As higher education institutions are held to be sensitive and responsive to social and economic change, the need to design ‘learning outcomes’ on the ‘basis of internal and external stakeholders’ perceptions (as we see with Tuning: 1) grows in proportion. The ‘student’ appears simultaneously as an internal stakeholder, a client of educational services, a person moving from education to labor market and a ‘learner’ of competences. The professor, rather than vanishing, is being reinvented as a provider of learning opportunities. Illuminated by the new educational paradigm and pushed by the diktat of efficiency in a context of mass higher education, he/she is no more the ‘center’ of knowledge flux and delivery but the provider of learning opportunities for ‘learners’. Moreover, as an academic, he/she is giving up his/her ultimate responsibility to exercise quality judgments on teaching-learning processes in favor of managerial expertise on that.

As ‘learning outcomes’ are what a learner is expected to know, understand and/or be able to demonstrate on completion of learning, and given these can be represented by indicators, assessment of the educational process can move from inside to outside higher education institutions to assessment by evaluation technicians. With regard to the lecture theater as the educational locus par excellence, ICT instruments and ideographs de-localize classes to the ether of ‘www’, ‘face-to-face’ teaching-learning being a minor proportion of the ‘learner’ activities. E-learning is not the ‘death’ of the professor but his/her metamorphosis into a ‘learning monitor’. Additionally, the rise of virtual campuses introduce a new kind of academic life whose educational consequences are still to be identified.

The learner-centered model that is emerging has the educational potential foreseen by many educationalists (e.g. John Dewey, Paulo Freire, Ivan Illich, among others) to deal with the needs of post-industrial societies and with new forms of citizenship. The emerging educational paradigm promises a lot: the empowerment of the student, the enhancement of his/her capacity and responsibility to express his/her difference, the enhancement of team work, the mutual help, learning by doing, etc.
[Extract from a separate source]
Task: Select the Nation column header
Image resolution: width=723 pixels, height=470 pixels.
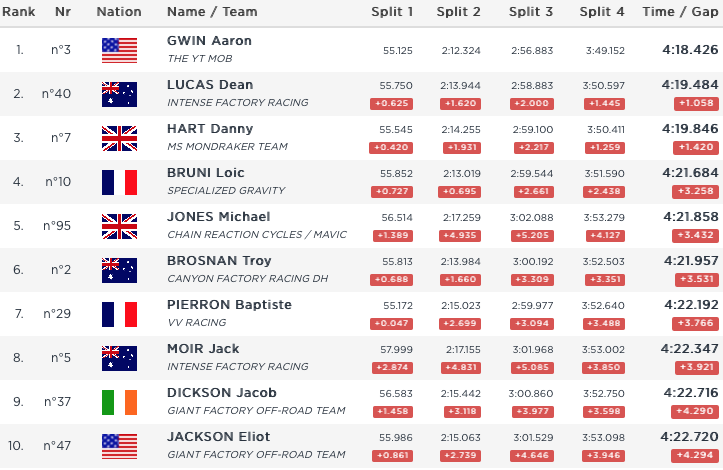Action: 119,12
One might underline the emancipatory potential that this perspective assumes – and some educationalists are quite optimist about it. However, education does not occur in a social vacuum, as some sociologists rightly point out. In a context where HEIs are increasingly assuming the features of ‘complete organizations’ and where knowledge is indicated as the major competitive factor in the world-wide economy, educational optimism should/must be sobered up with some sociological scepticism.
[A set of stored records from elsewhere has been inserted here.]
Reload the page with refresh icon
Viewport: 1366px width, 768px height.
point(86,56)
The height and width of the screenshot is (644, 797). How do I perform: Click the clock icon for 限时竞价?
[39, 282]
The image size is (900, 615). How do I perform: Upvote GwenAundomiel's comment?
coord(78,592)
In fact the risk is that knowledge, by evolving away from a central ‘formative’ input to a series of competencies, may simply pass – like money – through the individuals without transforming them (see the work of Basil Bernstein for an elaboration of this idea). By easing the frontiers between the academic and work competencies, and between education and training, higher education runs the risk of sacrificing too much to the gods of relevance, to (short term) labor market needs. Contemporary labor markets require competencies that are supposed to be easily recognized by the employers and with the potential of being continuously reformed. The educational risk is that of reducing the formation of the ‘critical self’ of the student to the ‘corporate self’ of the learner.